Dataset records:
▶

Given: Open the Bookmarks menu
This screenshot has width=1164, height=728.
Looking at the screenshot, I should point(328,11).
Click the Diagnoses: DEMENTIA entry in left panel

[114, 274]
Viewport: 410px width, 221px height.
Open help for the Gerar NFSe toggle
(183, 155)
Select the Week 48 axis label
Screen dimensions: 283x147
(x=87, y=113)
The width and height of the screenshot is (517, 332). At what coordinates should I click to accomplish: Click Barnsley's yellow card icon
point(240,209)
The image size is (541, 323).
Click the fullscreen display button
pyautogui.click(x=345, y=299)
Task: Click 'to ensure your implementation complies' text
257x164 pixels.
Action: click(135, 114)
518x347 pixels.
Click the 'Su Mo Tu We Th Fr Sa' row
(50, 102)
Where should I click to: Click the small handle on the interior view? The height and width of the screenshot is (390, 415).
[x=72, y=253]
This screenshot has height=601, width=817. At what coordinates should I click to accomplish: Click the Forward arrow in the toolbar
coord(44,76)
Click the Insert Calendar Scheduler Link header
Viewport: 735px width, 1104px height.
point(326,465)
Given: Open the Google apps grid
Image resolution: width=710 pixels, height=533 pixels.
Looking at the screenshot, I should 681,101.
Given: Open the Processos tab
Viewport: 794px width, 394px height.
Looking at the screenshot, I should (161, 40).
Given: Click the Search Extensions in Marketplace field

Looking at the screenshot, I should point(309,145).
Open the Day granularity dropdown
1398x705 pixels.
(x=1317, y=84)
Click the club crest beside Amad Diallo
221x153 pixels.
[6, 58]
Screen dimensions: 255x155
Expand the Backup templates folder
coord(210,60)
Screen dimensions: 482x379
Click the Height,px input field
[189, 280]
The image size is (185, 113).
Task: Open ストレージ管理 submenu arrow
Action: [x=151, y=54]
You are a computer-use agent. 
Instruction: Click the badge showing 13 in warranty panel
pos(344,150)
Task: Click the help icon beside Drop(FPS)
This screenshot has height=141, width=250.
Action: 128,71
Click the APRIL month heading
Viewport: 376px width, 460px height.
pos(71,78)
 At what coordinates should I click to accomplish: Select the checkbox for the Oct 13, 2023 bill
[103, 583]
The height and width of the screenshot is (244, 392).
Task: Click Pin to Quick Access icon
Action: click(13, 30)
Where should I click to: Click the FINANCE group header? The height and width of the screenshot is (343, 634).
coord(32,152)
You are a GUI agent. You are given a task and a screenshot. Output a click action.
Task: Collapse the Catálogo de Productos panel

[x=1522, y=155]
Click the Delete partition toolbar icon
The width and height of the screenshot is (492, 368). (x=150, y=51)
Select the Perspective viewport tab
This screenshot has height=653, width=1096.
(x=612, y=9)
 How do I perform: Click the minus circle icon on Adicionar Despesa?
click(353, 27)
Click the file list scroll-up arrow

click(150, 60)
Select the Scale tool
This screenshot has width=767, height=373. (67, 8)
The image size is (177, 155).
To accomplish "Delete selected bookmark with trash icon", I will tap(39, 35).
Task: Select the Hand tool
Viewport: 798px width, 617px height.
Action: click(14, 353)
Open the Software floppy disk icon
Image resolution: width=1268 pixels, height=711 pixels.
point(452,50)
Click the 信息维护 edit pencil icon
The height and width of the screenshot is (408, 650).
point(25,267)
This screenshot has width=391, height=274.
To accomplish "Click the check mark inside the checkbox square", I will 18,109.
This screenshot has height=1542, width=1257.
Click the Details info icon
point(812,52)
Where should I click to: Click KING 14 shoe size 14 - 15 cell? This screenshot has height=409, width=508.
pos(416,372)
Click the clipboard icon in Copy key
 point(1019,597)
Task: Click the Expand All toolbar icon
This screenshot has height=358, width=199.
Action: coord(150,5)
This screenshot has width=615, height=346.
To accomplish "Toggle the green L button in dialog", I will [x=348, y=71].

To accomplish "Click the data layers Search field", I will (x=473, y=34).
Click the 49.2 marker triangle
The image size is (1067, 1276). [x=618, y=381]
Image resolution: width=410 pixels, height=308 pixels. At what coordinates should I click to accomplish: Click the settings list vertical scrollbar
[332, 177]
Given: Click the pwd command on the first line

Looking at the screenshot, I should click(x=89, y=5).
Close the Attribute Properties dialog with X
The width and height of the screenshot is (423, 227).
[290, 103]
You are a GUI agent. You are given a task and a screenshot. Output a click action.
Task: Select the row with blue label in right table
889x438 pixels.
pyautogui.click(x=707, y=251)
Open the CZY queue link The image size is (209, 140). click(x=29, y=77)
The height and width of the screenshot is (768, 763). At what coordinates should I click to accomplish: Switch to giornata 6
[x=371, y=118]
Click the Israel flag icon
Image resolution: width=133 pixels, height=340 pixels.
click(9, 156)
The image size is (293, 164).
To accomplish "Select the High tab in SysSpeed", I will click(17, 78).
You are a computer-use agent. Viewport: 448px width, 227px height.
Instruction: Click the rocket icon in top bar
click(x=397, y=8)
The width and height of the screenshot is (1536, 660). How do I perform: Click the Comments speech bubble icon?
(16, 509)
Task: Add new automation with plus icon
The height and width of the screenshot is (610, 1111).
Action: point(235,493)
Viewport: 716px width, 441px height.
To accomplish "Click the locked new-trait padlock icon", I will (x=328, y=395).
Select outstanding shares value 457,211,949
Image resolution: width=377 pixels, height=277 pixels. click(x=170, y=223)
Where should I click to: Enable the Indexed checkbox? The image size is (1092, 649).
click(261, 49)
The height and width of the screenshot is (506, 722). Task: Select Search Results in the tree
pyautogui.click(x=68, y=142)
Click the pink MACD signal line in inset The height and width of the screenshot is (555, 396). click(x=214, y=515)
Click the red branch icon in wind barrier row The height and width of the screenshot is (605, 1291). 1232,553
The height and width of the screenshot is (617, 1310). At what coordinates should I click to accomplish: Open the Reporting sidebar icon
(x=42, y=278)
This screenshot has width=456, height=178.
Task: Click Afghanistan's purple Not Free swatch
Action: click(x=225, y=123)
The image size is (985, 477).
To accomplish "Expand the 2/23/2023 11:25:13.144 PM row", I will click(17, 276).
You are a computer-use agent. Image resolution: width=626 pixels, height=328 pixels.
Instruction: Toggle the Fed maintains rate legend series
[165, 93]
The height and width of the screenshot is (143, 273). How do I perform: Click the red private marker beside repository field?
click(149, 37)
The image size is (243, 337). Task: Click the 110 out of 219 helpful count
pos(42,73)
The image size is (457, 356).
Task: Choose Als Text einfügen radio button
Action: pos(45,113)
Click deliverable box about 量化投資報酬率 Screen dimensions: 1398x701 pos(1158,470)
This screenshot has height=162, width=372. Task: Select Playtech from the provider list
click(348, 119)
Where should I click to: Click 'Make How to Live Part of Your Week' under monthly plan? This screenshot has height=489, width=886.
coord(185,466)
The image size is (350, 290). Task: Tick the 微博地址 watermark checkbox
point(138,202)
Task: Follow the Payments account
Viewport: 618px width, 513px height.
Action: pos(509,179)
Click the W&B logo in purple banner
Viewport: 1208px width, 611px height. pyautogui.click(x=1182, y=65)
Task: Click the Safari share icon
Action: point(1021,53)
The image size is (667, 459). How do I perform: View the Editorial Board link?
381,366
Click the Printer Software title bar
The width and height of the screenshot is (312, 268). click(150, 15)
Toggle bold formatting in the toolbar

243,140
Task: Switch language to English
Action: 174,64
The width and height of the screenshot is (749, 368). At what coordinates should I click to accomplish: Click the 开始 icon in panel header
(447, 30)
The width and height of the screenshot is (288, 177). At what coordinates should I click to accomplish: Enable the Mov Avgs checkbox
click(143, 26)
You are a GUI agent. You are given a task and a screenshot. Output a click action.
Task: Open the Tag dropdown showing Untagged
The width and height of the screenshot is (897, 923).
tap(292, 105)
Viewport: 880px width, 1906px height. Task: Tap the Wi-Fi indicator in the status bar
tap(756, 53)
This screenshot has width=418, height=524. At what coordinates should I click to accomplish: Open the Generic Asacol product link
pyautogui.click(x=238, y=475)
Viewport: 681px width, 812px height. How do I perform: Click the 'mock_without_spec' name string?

◀

_Task goal_: Search the data above for lines holding "label" and copy each of them.

_Written answer_:
Select the Week 48 axis label
Task: Select the row with blue label in right table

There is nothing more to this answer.